アイルさんは目を輝かせて椅子から降りて飛び跳ねた。

「こ、これは是非とも私の家に欲しいわね……」

「あら、本当?ちなみにこの椅子のお値段は……」

そう言うと、ルルさんはアイルさんの耳元に顔を近づけ、ごにょごにょと値段を教えた。

「ええええええええええええええっ!?!?!?」

すると、アイルさんはオーバーリアクションの如く後ろに飛び跳ねて身体をびくつかせた。

「や、やっぱり今はいらないわ……もうちょっと……いや、今の倍以上に家が繁盛してから検討するわ……」

まあ、そりゃあ一般市民には買える代物じゃないよね。

「それじゃ、一人ずつ座ってから、最上階の宝物庫を目指しましょう」


僕たちは椅子の魔力の恩恵を全身に受け、部屋をあとにし、塔の廊下へと戻った。

「さあ、行きましょう」

ルルさんは急ぎ足で廊下を進み始めた。僕たちは、それをすぐさま追いかけた。少し進んでから螺旋階段を上ると、目の前に大きな扉が現れた。

「着いたわ。ここが宝物庫よ」

どうやら、椅子が置かれていた部屋のすぐ上の階が最上階だったらしい。ルルさんは例の如く懐中時計を扉に向けると、扉は聖なる魔力を溢れさせながら、静かに奥へと開いた……!!

「……!?魔物!?」

しかし、僕たちの目の前には、宝物庫の壁は破壊され、一匹の魔物が鏡のようなものを持っている光景が現れた。

「やはり、この鏡を求めに人間がやってきたか……!!」

どうやらこの魔物は、聖なる魔力を受けても平然としているところから、太陽の塔の魔物を率いる存在のようだ。背には鳥の羽をはやしているが、今は足をつけて僕たちを嘲笑するように見ていた。
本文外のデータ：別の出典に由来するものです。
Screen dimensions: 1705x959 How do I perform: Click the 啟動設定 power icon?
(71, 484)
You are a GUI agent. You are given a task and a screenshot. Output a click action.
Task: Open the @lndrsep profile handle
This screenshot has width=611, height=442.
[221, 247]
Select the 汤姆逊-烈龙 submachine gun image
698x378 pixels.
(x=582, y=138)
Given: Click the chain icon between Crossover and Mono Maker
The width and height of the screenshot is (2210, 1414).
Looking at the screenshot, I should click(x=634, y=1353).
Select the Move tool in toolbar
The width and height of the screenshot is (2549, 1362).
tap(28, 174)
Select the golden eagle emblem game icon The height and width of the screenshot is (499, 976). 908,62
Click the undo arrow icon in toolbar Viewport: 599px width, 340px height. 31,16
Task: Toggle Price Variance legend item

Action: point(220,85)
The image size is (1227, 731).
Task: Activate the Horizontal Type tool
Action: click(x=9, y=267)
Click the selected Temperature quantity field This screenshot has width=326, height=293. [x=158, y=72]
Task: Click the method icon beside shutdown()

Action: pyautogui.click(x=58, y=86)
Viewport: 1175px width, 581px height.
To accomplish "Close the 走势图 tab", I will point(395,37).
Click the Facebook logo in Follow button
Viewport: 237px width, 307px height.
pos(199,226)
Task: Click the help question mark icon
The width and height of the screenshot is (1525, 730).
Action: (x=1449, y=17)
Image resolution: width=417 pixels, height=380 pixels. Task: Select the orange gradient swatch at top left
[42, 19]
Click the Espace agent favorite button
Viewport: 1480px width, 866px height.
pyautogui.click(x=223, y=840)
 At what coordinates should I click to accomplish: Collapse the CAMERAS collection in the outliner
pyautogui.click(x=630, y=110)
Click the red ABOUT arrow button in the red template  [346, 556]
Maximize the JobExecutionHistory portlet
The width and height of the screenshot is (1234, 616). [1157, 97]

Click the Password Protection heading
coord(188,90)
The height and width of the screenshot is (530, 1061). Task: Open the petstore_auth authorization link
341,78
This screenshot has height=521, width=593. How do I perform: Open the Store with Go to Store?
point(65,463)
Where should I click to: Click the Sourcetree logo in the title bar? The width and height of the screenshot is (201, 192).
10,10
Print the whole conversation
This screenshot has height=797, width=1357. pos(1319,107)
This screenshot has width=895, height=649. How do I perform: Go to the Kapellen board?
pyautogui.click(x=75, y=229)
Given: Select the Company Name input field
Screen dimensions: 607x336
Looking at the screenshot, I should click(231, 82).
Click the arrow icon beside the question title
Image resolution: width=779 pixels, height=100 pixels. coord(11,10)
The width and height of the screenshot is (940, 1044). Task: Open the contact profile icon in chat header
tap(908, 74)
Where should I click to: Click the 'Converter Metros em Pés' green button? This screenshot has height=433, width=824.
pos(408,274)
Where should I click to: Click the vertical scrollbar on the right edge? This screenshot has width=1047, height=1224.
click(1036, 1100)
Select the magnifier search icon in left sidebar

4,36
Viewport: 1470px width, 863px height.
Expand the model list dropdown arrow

「残念だったな!!この鏡は人間に渡すわけにはいかないのだ!!」

そう言うと、鳥の魔物は羽を広げ、高らかに笑った!

「待て!!」

「待てと言われて待つと思ったか?では、さらばだ人間!ハハハハハハッ!!」

ルルさんの怒号も空しく、魔物は羽を広げ飛び立って……いかなかった。

「……なにっ!?飛べないだと!?」

「どうやら、さっきの聖なる魔力にやられて、羽が機能していないみたいね!煉公の轟炎≪スレイサ・ファイア≫!」

アイルさんは魔物に向かって煉公の轟炎≪スレイサ・ファイア≫を唱えた!!炎の弾丸が、魔物に放たれた!!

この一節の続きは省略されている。